• **Task item**
Without changing a single character, write out every record below.

======

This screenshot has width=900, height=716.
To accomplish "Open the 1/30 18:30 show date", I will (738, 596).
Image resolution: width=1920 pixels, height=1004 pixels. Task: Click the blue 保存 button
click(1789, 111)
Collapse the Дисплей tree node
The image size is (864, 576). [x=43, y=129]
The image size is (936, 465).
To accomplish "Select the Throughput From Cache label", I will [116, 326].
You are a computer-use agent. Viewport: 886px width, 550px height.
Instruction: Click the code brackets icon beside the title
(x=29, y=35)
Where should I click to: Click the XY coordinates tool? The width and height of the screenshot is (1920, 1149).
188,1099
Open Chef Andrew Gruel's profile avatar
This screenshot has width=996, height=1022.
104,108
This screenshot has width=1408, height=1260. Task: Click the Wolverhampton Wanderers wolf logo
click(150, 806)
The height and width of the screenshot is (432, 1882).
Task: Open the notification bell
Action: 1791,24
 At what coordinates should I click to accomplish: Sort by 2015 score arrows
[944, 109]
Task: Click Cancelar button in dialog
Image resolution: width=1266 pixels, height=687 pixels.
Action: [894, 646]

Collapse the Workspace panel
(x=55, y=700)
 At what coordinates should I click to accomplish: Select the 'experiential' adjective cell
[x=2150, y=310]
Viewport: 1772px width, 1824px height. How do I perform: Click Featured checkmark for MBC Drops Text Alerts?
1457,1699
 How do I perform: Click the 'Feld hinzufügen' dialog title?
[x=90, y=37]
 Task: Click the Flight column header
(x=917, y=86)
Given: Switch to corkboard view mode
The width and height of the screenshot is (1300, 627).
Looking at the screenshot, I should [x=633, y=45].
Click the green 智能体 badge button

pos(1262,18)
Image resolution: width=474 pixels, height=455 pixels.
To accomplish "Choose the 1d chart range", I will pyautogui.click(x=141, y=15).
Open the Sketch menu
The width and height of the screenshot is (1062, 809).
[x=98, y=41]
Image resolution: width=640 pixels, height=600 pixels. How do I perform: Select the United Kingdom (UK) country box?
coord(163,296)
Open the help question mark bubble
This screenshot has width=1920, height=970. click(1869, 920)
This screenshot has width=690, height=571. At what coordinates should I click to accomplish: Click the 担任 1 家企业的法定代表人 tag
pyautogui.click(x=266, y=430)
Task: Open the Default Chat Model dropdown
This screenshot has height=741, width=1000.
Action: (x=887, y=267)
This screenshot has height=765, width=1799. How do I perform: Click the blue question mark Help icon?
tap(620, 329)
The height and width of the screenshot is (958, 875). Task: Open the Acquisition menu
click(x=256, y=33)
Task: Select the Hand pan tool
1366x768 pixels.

======

• **Result of this exercise**
This screenshot has width=900, height=716.
To accomplish "Open the 1/30 18:30 show date", I will (738, 596).
Image resolution: width=1920 pixels, height=1004 pixels. Task: Click the blue 保存 button
click(1789, 111)
Collapse the Дисплей tree node
The image size is (864, 576). [x=43, y=129]
The image size is (936, 465).
To accomplish "Select the Throughput From Cache label", I will [116, 326].
You are a computer-use agent. Viewport: 886px width, 550px height.
Instruction: Click the code brackets icon beside the title
(x=29, y=35)
Where should I click to: Click the XY coordinates tool? The width and height of the screenshot is (1920, 1149).
188,1099
Open Chef Andrew Gruel's profile avatar
This screenshot has width=996, height=1022.
104,108
This screenshot has width=1408, height=1260. Task: Click the Wolverhampton Wanderers wolf logo
click(150, 806)
The height and width of the screenshot is (432, 1882).
Task: Open the notification bell
Action: 1791,24
 At what coordinates should I click to accomplish: Sort by 2015 score arrows
[944, 109]
Task: Click Cancelar button in dialog
Image resolution: width=1266 pixels, height=687 pixels.
Action: [894, 646]

Collapse the Workspace panel
(x=55, y=700)
 At what coordinates should I click to accomplish: Select the 'experiential' adjective cell
[x=2150, y=310]
Viewport: 1772px width, 1824px height. How do I perform: Click Featured checkmark for MBC Drops Text Alerts?
1457,1699
 How do I perform: Click the 'Feld hinzufügen' dialog title?
[x=90, y=37]
 Task: Click the Flight column header
(x=917, y=86)
Given: Switch to corkboard view mode
The width and height of the screenshot is (1300, 627).
Looking at the screenshot, I should [x=633, y=45].
Click the green 智能体 badge button

pos(1262,18)
Image resolution: width=474 pixels, height=455 pixels.
To accomplish "Choose the 1d chart range", I will pyautogui.click(x=141, y=15).
Open the Sketch menu
The width and height of the screenshot is (1062, 809).
[x=98, y=41]
Image resolution: width=640 pixels, height=600 pixels. How do I perform: Select the United Kingdom (UK) country box?
coord(163,296)
Open the help question mark bubble
This screenshot has width=1920, height=970. click(1869, 920)
This screenshot has width=690, height=571. At what coordinates should I click to accomplish: Click the 担任 1 家企业的法定代表人 tag
pyautogui.click(x=266, y=430)
Task: Open the Default Chat Model dropdown
This screenshot has height=741, width=1000.
Action: (x=887, y=267)
This screenshot has height=765, width=1799. How do I perform: Click the blue question mark Help icon?
tap(620, 329)
The height and width of the screenshot is (958, 875). Task: Open the Acquisition menu
click(x=256, y=33)
Task: Select the Hand pan tool
1366x768 pixels.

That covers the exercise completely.